Palermo – É uma atitude que não encontra respaldo científico. Existem diversos tipos de resistência. Uma delas é a chamada resistência cruzada, quando uma bactéria resistente a um determinado antimicrobiano também o é a outros que possuem uma estrutura química idêntica ou muito parecida. Vancomicina e Avoparcina são antimicrobianos do mesmo grupo farmacológico, tendo o mesmo mecanismo de ação. Em medicina humana, a Vancomicina é um antibiótico muito importante, chamado de segunda escolha. É utilizado em tratamentos contra infecções intestinais causadas por Enterococcus spp., frequentes em pacientes imunodeprimidos, como os que passam por quimioterapia ou radioterapia ou até mesmo aidéticos. É uma molécula extremamente relevante. Quando se detectou bactérias resistentes à Vancomicina, a Europa atribuiu pelo menos parte do problema ao uso da Avoparcina como aditivo em produção animal. Uma relação que nunca foi provada. Existem inúmeros países que sempre utilizaram a Avoparcina e nunca registraram casos de bactérias resistentes à Vancomicina. A resistência à Vancomicina, ao que parece, foi causada muito mais por um uso indevido dela em medicina humana do que decorrente de uma resistência cruzada. No entanto, como existia a possibilidade da resistência cruzada, a União Europeia baniu esta molécula da produção animal. Foi a primeira molécula a ser banida, causando uma polêmica internacional muito grande. 

AI – O Brasil foi um dos países que adotou a mesma postura, banindo a Avoparcina da produção animal. O que levou o país a esta decisão? Pressão internacional?

Palermo – Como foram descobertas no Rio Grande do Sul bactérias resistentes à Vancomicina, a atitude imediata foi adotar a mesma postura da Europa. Uma decisão tomada sem a montagem de um grupo de trabalho específico para análise da questão. O Ministério da Agricultura – talvez até pela pressão internacional existente na época – resolveu também banir o uso da Avoparcina da produção animal.
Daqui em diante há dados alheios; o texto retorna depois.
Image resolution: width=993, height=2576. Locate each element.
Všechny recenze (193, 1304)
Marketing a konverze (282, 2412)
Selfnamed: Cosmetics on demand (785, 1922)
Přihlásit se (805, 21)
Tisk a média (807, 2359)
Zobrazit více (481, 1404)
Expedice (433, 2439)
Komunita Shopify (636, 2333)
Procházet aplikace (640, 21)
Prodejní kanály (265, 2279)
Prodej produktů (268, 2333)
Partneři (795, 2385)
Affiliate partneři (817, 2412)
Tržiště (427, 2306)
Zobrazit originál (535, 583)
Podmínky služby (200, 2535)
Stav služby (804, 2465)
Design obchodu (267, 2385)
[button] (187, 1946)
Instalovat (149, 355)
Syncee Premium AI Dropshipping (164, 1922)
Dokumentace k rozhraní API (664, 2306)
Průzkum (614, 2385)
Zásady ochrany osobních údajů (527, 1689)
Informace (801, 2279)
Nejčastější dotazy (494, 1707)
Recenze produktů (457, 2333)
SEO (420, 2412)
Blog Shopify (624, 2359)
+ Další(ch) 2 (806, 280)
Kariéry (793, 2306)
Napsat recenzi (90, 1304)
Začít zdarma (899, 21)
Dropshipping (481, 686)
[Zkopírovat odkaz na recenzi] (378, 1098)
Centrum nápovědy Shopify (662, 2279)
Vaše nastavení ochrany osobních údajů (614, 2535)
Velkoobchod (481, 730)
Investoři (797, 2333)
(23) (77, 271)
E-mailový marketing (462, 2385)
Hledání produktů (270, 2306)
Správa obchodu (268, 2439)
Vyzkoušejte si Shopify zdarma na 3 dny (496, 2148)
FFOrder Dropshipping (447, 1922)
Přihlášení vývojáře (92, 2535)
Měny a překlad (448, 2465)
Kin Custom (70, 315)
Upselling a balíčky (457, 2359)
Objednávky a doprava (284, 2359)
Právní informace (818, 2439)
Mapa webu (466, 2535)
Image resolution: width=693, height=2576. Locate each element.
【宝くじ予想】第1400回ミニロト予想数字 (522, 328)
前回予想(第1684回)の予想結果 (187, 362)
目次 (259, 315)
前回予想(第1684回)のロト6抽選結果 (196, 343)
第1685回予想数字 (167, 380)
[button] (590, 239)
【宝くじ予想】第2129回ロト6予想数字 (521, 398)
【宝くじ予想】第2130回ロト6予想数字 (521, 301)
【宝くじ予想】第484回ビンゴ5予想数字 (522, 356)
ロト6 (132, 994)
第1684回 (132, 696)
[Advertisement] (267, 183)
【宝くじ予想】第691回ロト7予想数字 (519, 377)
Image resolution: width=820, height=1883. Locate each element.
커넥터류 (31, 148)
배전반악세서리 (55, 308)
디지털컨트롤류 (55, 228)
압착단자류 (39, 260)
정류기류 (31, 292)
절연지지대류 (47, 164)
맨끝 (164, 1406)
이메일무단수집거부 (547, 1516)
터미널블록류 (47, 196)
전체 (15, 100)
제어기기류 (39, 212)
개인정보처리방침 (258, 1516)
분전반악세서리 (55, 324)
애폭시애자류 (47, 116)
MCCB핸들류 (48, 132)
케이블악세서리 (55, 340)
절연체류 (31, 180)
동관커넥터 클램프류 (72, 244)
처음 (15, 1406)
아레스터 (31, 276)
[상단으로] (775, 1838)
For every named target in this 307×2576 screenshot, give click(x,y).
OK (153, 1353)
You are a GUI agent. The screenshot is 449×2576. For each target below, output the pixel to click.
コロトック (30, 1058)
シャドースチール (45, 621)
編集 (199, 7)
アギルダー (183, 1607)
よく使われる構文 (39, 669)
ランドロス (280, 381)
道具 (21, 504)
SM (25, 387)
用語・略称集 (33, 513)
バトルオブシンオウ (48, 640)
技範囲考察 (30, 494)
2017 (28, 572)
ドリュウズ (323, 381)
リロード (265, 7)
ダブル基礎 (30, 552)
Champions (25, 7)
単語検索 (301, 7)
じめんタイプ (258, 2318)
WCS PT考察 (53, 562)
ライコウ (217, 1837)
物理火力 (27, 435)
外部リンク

Mas, é um banimento sem embasamento científico, feito por precaução, atitude estranha ao Brasil. Quando digo que não tem embasamento científico, não significa que a medida foi errada. O gerenciamento de risco – neste caso, o aparecimento de uma bactéria resistente – pode ser feito de diferentes maneiras: politicamente, preventivamente ou por outros interesses que não só os embasados em dados científicos. Ocorre que o Brasil costuma embasar suas decisões nos dados do Codex Alimentarius, que é capitaneado pela FAO e OMS [Organização Mundial de Saúde], organismos internacionais que trabalham apenas com informações de base científica. É de se estranhar que o Brasil, seguidor do Codex, tenha adotado uma atitude de precaução no caso da Avoparcina. 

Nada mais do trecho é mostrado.